_Set problem 1_
Rewrite the stretch of the rows from the line containing "Click the help question mark icon" through the end of the rows, swapping "screenshot" for "screen capture" and changing nothing else. Leave out the pictures.

_Quoted passage_
※ ※ ※

Here's the problem I did for homework from A First Course in Abstract Algebra, 7th Edition by John B. Fraleigh. I just want to check if my reasoning is correct on problem number 15 from Section 3:
Let $F$ be the set of all functions $f$ mapping $\mathbb{R}$ into $\mathbb{R}$ that have derivatives of all orders. Determine whether the given map $\phi$ is an isomorphism of the first binary structure with the second. If it is not an isomorphism, why not?
$\langle F,+\rangle$ with $\langle F,+\rangle$ where $\phi(f)(x)=x\cdot f(x)$
Given the binary structures $\langle S,*\rangle$ and $\langle S',*'\rangle$, in our class we define an isomorphism $\phi:S\to S'$ as a one-to-one correspondence such that $\phi(x*y)=\phi(x)*'\phi(y)$ for all $x,y\in S$.
I checked whether $\phi$ in the given problem is injective and concluded it is not by doing the following:
Assume $\phi(f)(x)=\phi(g)(x),\exists f,g\in F.$
$\begin{align} x\cdot f(x)&=x\cdot g(x)\\
x\cdot f(x)-x\cdot g(x)&=0 \\
x(f(x)-g(x))&=0\end{align} $
$\implies x=0$ or $f(x)=g(x)$. Since $f(x)=g(x)$ need not hold if $x=0,$ $\phi$ is not injective. Therefore, $\phi$ is not an isomorphism since it is not a one-to-one correspondence.

※ ※ ※

_Information provided_
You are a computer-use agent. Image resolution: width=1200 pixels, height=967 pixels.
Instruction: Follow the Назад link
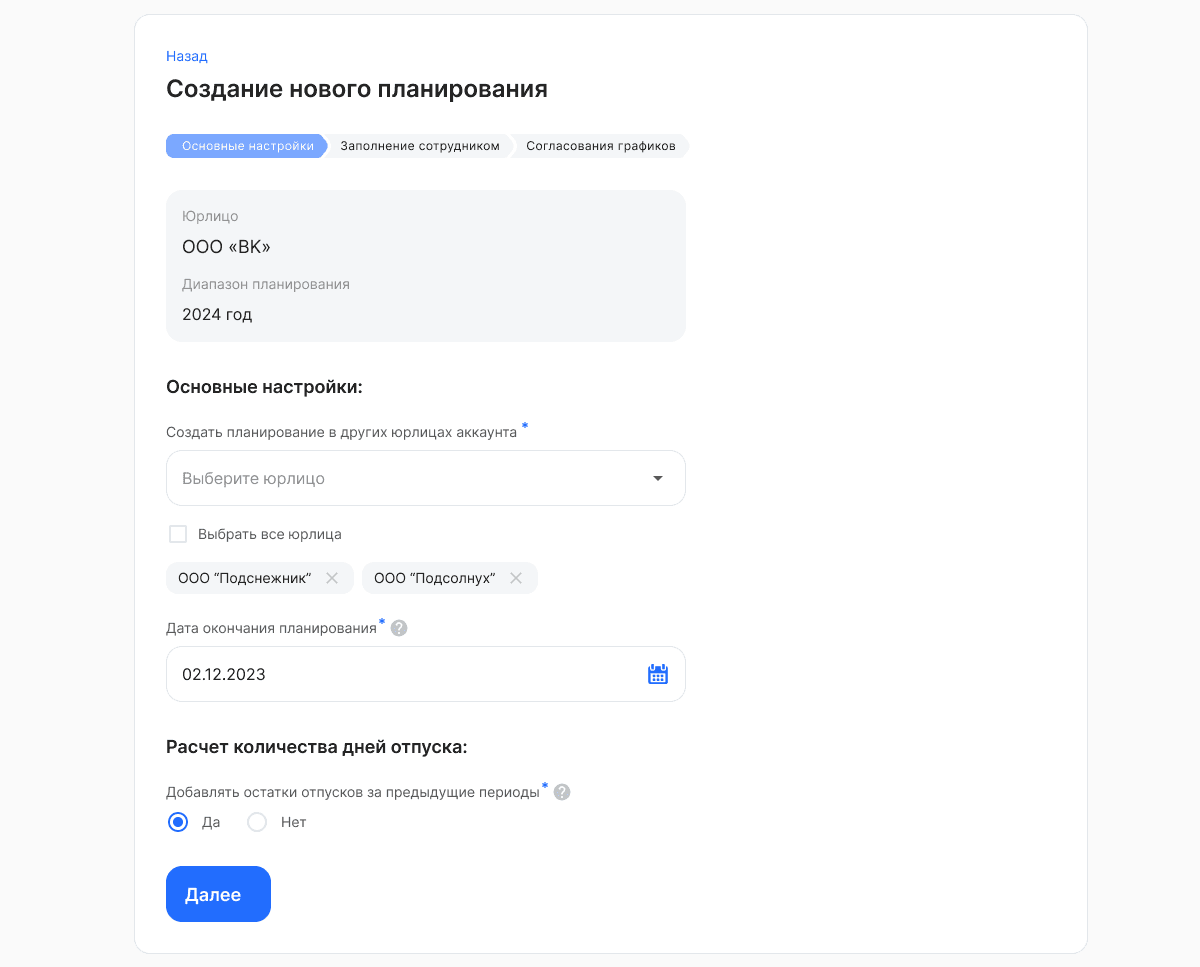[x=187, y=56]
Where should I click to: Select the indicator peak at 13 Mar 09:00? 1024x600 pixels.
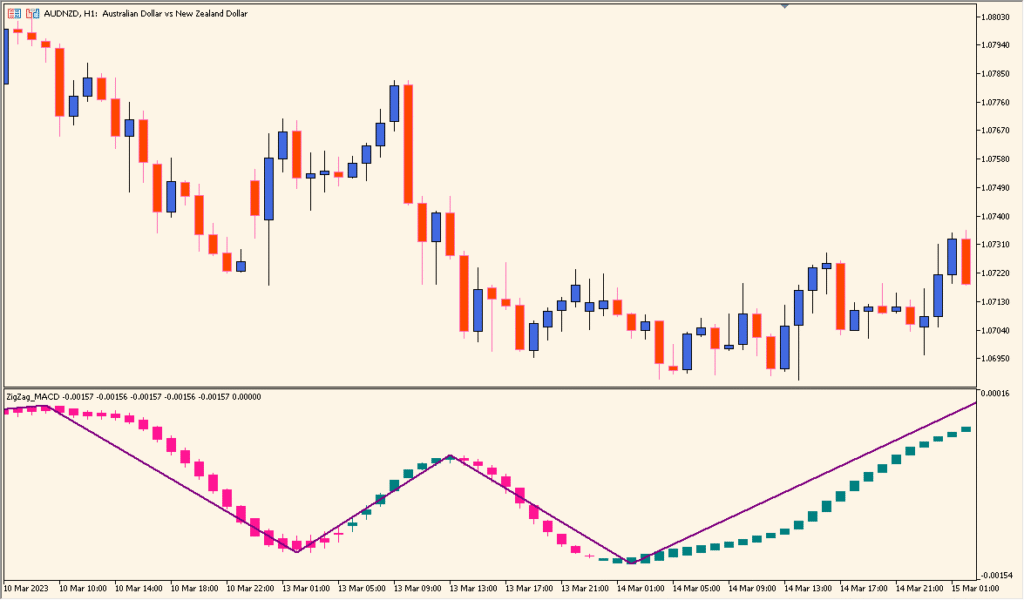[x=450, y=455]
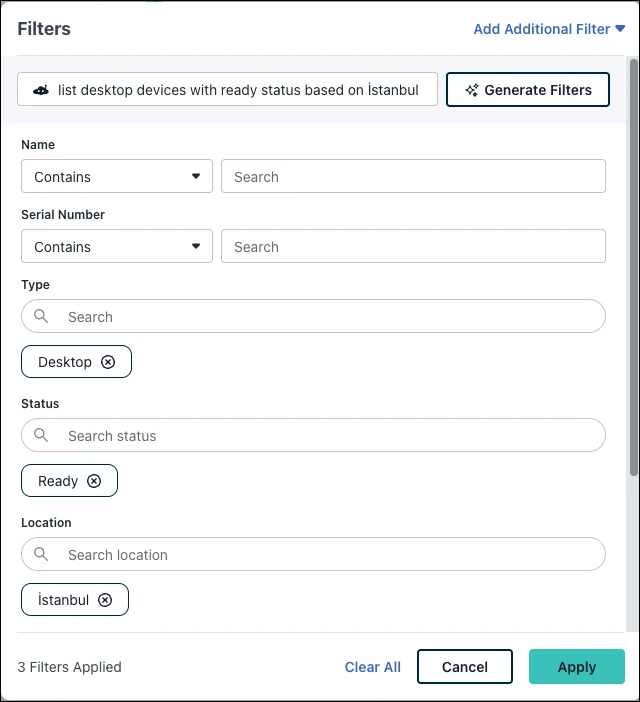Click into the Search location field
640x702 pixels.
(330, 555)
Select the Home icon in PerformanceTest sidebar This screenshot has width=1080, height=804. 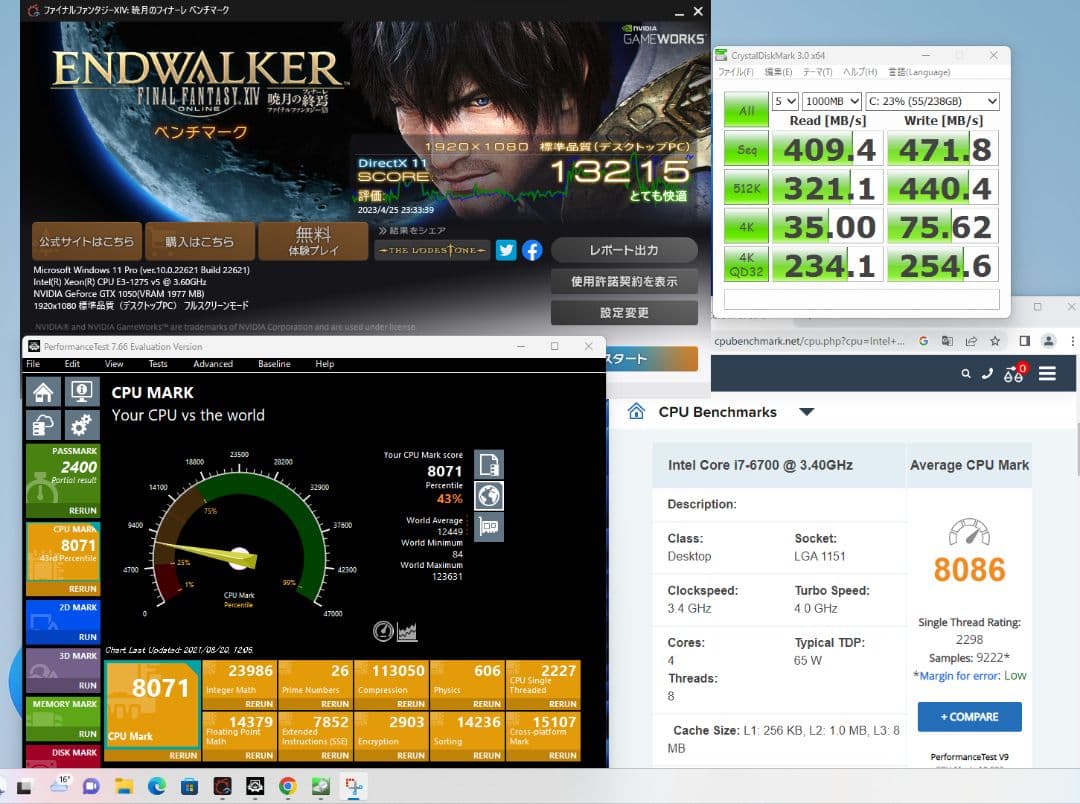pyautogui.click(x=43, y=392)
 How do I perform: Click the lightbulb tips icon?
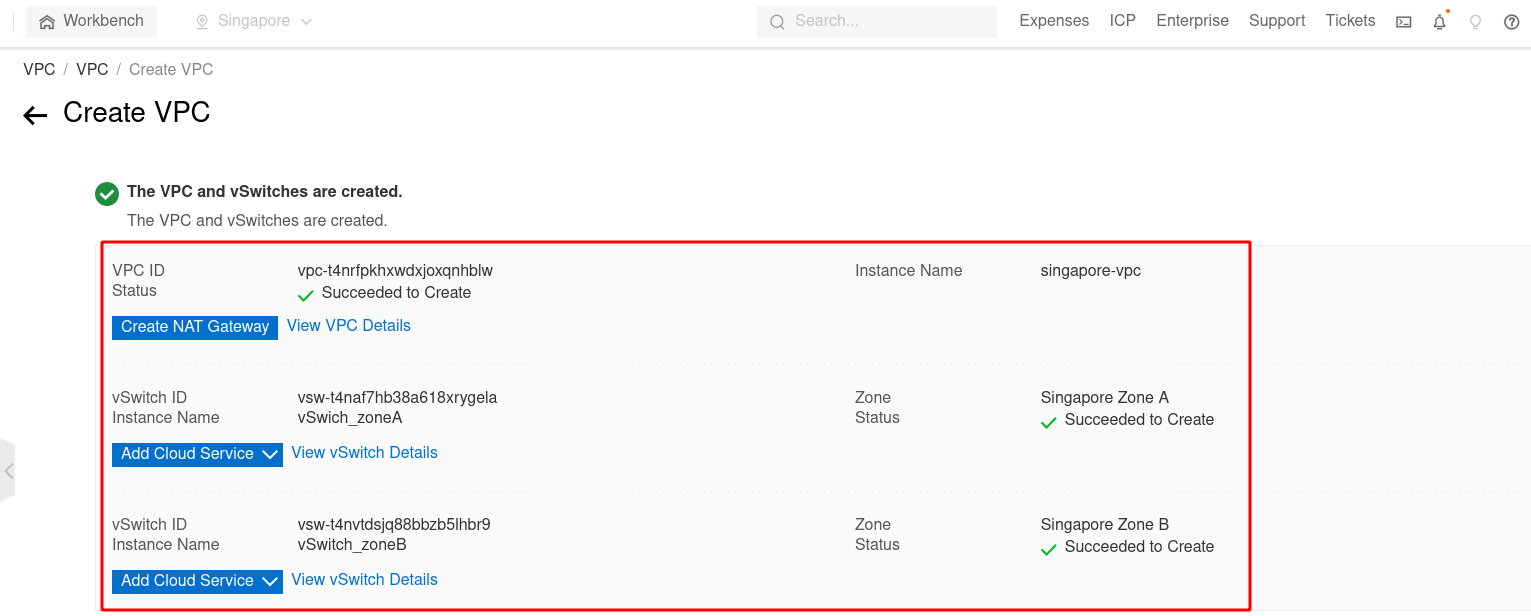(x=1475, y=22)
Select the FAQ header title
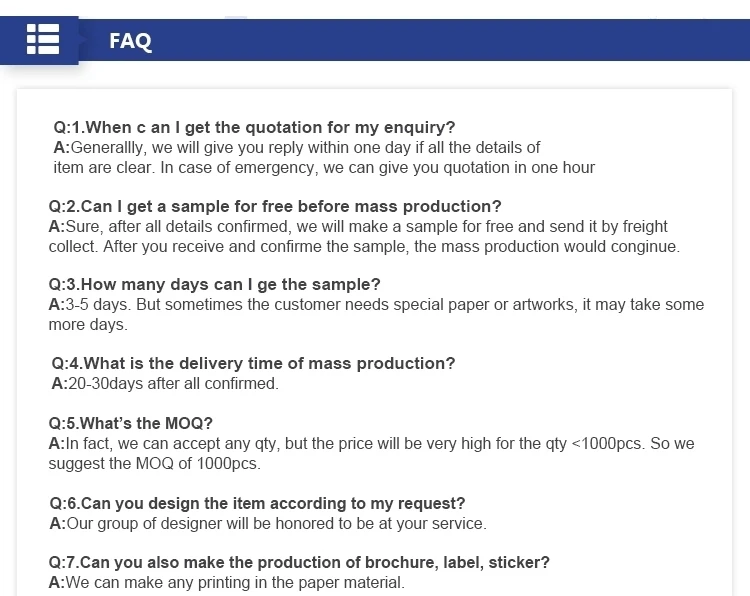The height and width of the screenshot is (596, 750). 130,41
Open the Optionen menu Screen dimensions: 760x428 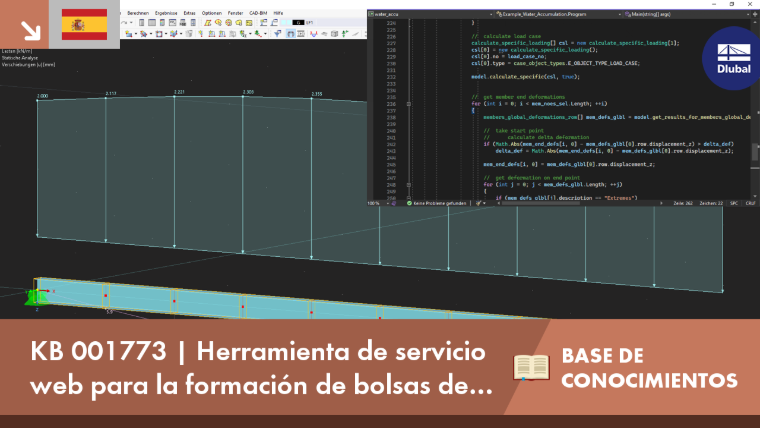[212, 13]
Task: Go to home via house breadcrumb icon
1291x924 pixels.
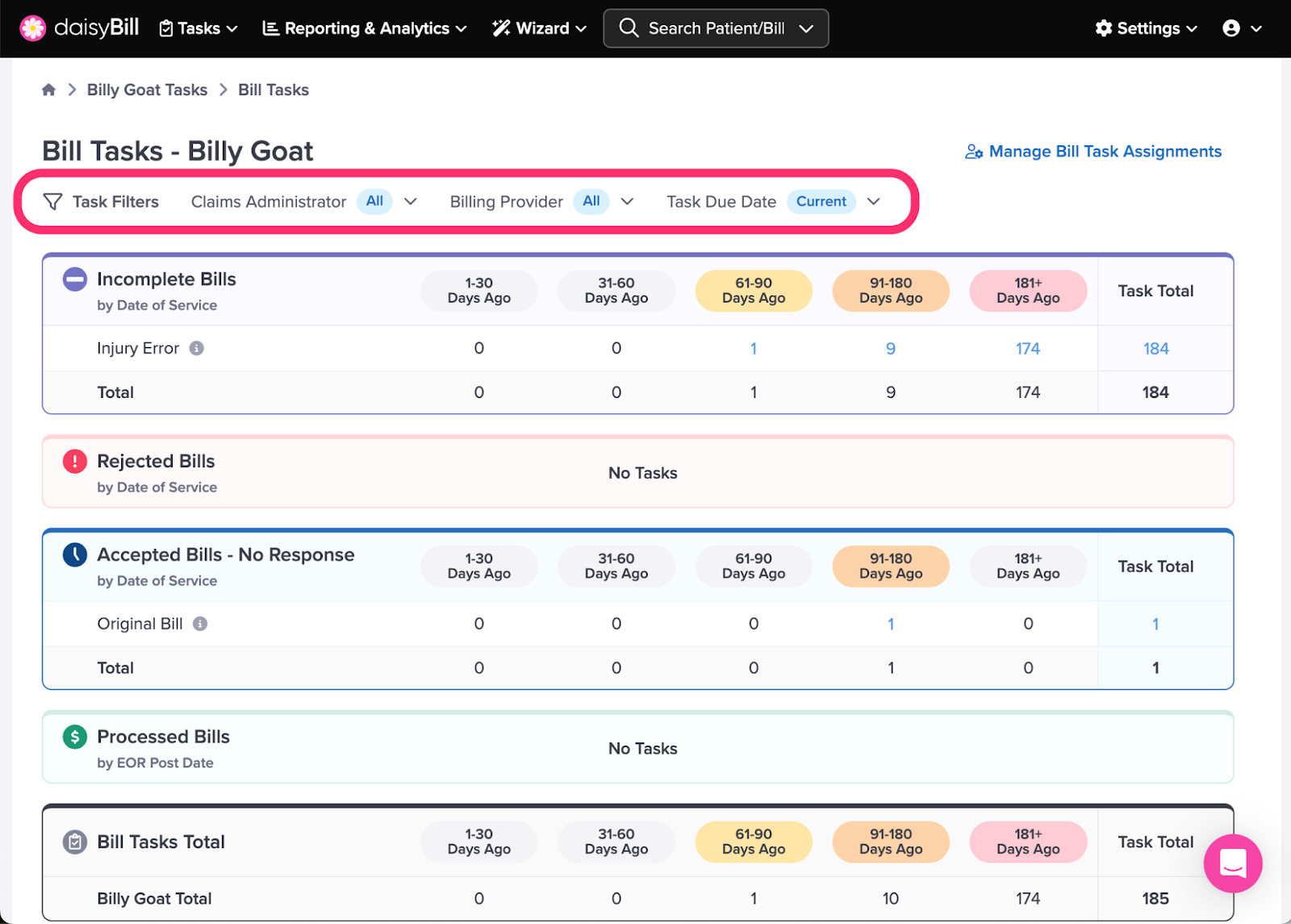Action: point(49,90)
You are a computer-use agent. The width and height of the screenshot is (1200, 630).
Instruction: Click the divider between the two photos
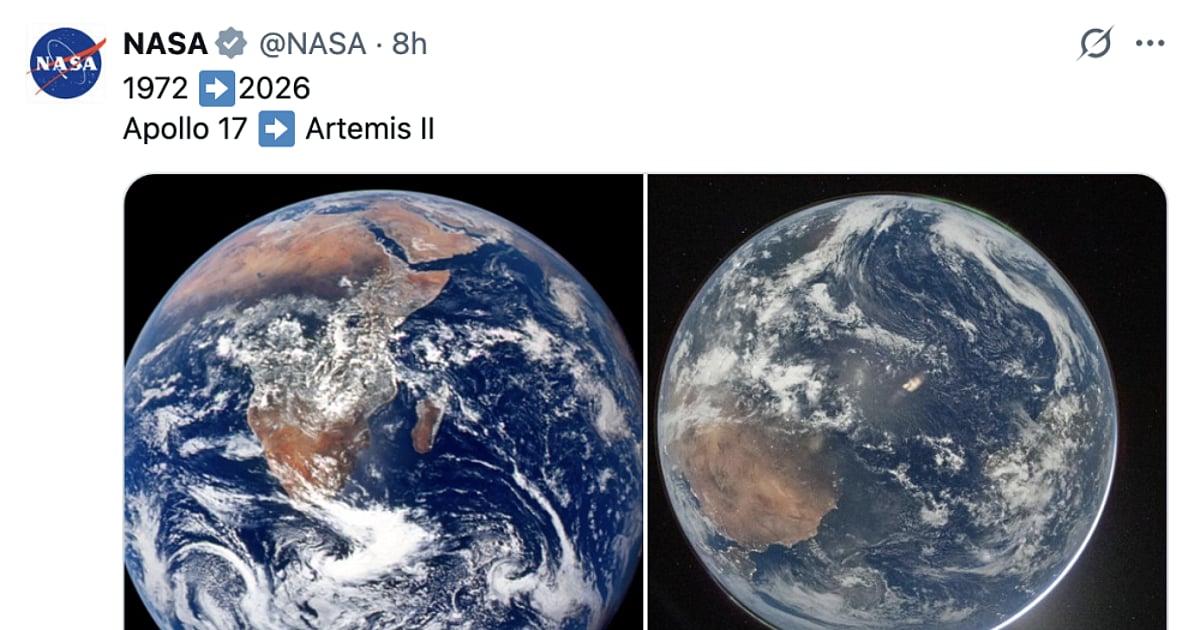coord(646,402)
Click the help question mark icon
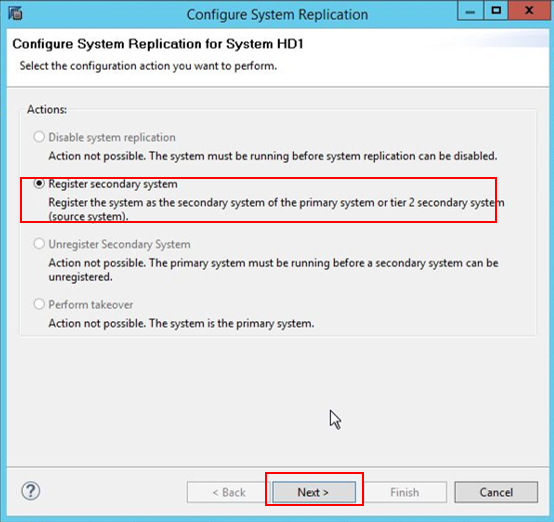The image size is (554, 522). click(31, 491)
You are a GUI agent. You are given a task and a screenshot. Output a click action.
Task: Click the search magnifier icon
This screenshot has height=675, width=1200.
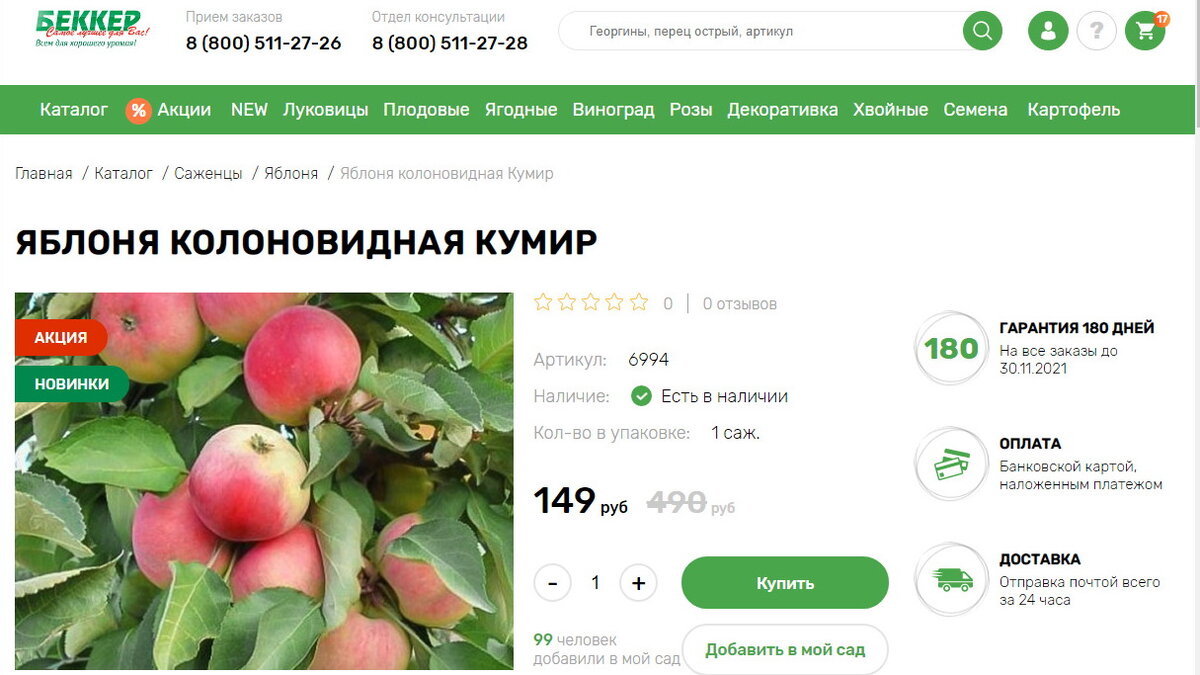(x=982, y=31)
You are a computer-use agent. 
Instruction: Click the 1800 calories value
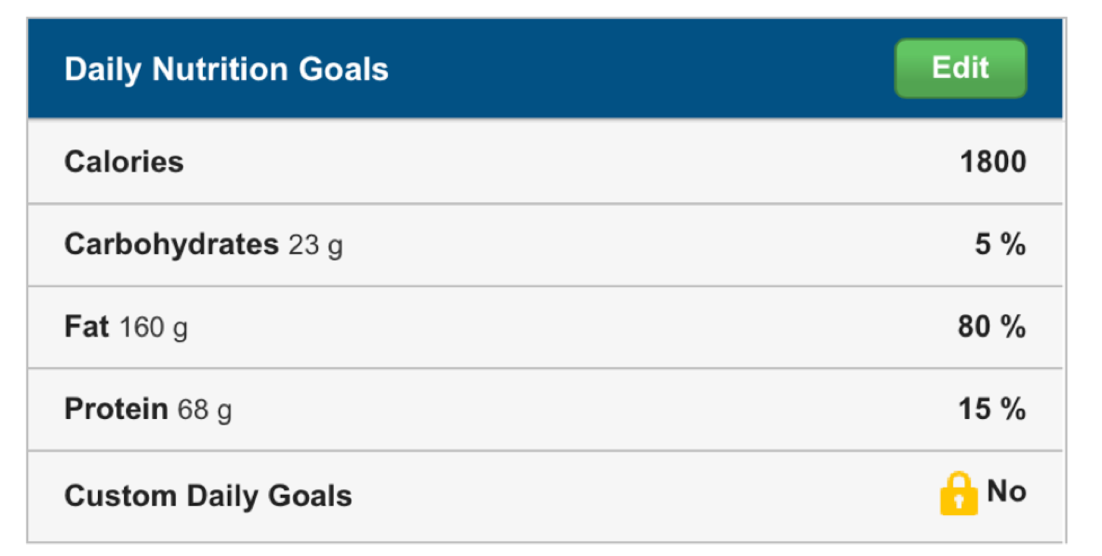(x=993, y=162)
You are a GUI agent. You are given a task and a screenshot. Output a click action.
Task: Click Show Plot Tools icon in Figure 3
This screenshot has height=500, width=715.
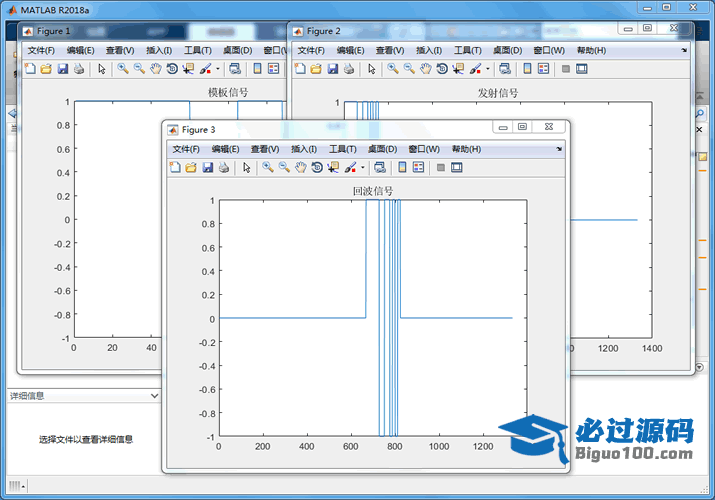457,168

※ ※ ※

_Set problem 2_
Extend the homework post on whether the map φ is an isomorphism, starting after its last sentence.

_Task output 1_
Click the help question mark icon
The image size is (554, 522). click(31, 491)
You are a GUI agent. You are given a task and a screen capture. Output a click action.
Task: Click the search magnifier icon
This screen capture has height=675, width=1200.
(x=982, y=31)
You are a computer-use agent. 
Instruction: Click the 1800 calories value
(x=993, y=162)
You are a GUI agent. You are given a task and a screen capture. Output a click action.
Task: Click Show Plot Tools icon in Figure 3
This screen capture has height=500, width=715.
457,168

_Task output 2_
However, the solution manual said:
It is not an isomorphism because $\phi$ does not map $F$ onto $F$. Note that $\phi(f)(0)=0\cdot f(0)=0.$ Thus there is no element of $F$ that is mapped by $\phi$ into the constant function $1$.
It seems Fraleigh used a similar line of reasoning to show $\phi$ is not surjective that I did when I concluded $\phi$ is not injective. Is my answer correct too? Thanks for your help!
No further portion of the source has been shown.